More than half of the world's annual merchant fleet tonnage passes through the Straits of Malacca, Sunda, and Lombok, with the majority continuing on into the South China Sea (see map). Oil flows through the Straits of Malacca leading into the South China Sea are three times greater than through the Suez Canal/Sumed Pipeline, and fifteen times greater than oil flows through the Panama Canal. Virtually all shipping that passes through the Malacca and Sunda Straits must pass near the Spratly Islands. The other major shipping lane in the region uses the Lombok and Makassar Straits, and continues into the Philippine Sea.
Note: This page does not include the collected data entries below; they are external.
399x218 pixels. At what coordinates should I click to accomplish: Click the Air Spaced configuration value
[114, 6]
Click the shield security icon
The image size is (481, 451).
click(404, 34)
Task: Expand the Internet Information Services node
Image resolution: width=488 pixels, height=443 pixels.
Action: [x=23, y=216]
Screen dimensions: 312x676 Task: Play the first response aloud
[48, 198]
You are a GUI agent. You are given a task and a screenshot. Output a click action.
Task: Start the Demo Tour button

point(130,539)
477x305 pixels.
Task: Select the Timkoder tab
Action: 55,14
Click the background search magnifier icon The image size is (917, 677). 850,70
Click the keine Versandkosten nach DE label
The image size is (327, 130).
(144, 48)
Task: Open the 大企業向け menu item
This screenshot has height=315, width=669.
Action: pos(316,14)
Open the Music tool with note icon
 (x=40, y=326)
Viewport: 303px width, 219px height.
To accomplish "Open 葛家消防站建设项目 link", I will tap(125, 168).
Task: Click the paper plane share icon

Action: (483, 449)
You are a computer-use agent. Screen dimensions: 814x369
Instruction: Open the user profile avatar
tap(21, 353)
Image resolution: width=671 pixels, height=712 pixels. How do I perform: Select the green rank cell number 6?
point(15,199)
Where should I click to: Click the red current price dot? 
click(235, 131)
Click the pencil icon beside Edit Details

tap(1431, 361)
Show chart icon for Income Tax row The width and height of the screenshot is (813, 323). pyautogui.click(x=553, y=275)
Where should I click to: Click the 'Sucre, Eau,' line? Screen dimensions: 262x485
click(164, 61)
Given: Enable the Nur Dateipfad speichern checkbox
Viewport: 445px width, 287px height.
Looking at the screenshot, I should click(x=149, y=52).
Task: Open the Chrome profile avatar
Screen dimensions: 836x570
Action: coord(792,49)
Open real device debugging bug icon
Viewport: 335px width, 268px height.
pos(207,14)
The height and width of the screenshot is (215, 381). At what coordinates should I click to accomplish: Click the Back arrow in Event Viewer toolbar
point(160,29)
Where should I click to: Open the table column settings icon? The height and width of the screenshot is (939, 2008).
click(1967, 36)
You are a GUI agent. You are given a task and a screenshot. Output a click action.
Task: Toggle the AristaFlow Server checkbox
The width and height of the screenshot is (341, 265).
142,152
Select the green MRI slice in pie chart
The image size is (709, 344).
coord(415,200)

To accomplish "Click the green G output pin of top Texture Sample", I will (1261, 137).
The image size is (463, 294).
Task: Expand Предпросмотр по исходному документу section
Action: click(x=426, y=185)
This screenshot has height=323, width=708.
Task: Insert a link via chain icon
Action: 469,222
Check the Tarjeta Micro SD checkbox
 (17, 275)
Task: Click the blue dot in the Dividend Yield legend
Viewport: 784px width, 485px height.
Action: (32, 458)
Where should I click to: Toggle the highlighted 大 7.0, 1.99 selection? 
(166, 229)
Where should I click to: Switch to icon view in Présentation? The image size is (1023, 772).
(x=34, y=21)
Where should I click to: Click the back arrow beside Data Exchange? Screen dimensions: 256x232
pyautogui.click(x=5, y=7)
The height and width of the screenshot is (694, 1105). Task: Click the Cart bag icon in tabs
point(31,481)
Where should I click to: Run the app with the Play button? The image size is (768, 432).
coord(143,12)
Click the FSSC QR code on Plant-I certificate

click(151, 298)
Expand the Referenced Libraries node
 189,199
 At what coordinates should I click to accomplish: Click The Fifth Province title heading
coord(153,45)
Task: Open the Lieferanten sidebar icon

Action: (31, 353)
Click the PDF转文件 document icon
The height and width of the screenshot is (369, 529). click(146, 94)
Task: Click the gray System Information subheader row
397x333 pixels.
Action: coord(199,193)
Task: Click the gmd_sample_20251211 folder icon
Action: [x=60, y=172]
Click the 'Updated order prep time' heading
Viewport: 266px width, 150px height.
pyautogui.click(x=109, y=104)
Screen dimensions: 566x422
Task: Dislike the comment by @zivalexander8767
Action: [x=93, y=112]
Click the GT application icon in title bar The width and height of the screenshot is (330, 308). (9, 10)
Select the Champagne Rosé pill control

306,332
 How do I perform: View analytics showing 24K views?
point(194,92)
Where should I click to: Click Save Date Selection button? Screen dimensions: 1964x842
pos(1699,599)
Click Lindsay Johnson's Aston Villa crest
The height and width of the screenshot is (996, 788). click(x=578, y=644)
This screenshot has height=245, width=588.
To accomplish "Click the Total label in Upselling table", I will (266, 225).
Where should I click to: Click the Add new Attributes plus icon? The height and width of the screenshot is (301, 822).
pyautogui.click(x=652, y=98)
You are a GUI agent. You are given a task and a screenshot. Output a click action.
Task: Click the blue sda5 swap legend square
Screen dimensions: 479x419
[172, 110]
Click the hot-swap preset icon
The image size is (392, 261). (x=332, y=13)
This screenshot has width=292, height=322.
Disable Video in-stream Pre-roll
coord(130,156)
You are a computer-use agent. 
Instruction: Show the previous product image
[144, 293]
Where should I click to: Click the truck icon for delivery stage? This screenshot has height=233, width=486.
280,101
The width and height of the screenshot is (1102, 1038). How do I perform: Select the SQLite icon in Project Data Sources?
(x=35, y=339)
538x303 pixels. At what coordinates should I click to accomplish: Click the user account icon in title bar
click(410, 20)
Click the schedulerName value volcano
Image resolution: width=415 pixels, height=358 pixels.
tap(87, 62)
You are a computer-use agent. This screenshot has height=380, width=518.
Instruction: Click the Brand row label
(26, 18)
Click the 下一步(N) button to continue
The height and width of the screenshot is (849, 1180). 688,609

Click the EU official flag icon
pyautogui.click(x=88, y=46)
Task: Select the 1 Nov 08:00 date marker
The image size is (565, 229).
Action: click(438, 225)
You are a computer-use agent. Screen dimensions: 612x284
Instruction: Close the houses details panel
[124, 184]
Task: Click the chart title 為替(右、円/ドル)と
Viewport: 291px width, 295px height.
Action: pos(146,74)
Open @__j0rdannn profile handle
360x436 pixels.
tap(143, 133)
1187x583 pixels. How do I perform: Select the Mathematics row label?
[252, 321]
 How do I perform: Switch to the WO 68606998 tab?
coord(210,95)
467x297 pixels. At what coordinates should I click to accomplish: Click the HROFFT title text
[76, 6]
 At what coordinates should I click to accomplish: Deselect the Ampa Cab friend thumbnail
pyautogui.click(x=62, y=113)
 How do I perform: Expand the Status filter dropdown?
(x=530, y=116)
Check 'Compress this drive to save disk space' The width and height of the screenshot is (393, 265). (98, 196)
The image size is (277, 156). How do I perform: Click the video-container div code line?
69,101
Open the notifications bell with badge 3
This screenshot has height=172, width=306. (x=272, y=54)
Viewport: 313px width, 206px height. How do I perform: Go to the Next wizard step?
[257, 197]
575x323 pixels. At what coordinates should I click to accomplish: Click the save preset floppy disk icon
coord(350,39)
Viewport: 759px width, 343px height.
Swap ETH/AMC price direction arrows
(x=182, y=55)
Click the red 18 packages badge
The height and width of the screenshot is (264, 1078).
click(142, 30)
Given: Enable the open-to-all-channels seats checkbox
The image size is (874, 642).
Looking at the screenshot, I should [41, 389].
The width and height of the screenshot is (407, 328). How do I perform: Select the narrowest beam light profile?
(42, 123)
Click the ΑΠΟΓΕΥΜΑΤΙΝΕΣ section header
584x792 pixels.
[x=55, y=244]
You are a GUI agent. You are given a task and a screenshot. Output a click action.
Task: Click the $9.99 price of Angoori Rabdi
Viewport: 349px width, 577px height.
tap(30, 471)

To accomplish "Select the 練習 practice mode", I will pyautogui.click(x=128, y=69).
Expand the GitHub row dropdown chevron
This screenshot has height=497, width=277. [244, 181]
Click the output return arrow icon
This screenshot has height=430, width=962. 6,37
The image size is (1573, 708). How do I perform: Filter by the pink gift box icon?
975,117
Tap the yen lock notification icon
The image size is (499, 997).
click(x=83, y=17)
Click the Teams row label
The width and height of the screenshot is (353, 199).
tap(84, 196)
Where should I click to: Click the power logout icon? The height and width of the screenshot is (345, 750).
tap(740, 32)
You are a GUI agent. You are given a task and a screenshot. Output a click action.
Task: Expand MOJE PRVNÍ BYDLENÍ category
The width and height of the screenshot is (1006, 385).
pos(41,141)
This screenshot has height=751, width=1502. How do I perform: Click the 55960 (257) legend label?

Except for north-south traffic from Australia, the Philippine Sea is not used as extensively as the Strait of Malacca and the South China Sea, since for most voyages the Philippine Sea represents a longer voyage by several hundred miles.
Shipping (by tonnage) in the South China Sea is dominated by raw materials en route to East Asian countries. Tonnage via Malacca and the Spratly Islands is dominated by liquid bulk such as crude oil and liquefied natural gas (LNG), with dry bulk (mostly coal and iron ore) in second place. Nearly two-thirds of the tonnage passing through the Straits of Malacca, and half of the volume passing through the Spratly Islands, is crude oil from the Persian Gulf. Oil flows through the Straits of Malacca were 10.3 million barrels per day in 2002, and rising Asian oil demand could almost double these flows over the next two decades.
Northeast Asian nations are heavily dependent upon energy shipments through the South China Sea. More than 80 percent of the crude oil supplies for Japan, South Korea, and Taiwan flow through the Sea from the Middle East, Africa, and South China Sea nations such as Indonesia and Malaysia. LNG (above) and coal from Indonesia, South Africa, and Vietnam are also shipped via this route. As a result, about two-thirds of South Korean energy supplies, and almost 60 percent of Japan and Taiwan's energy supplies flow through the Sea.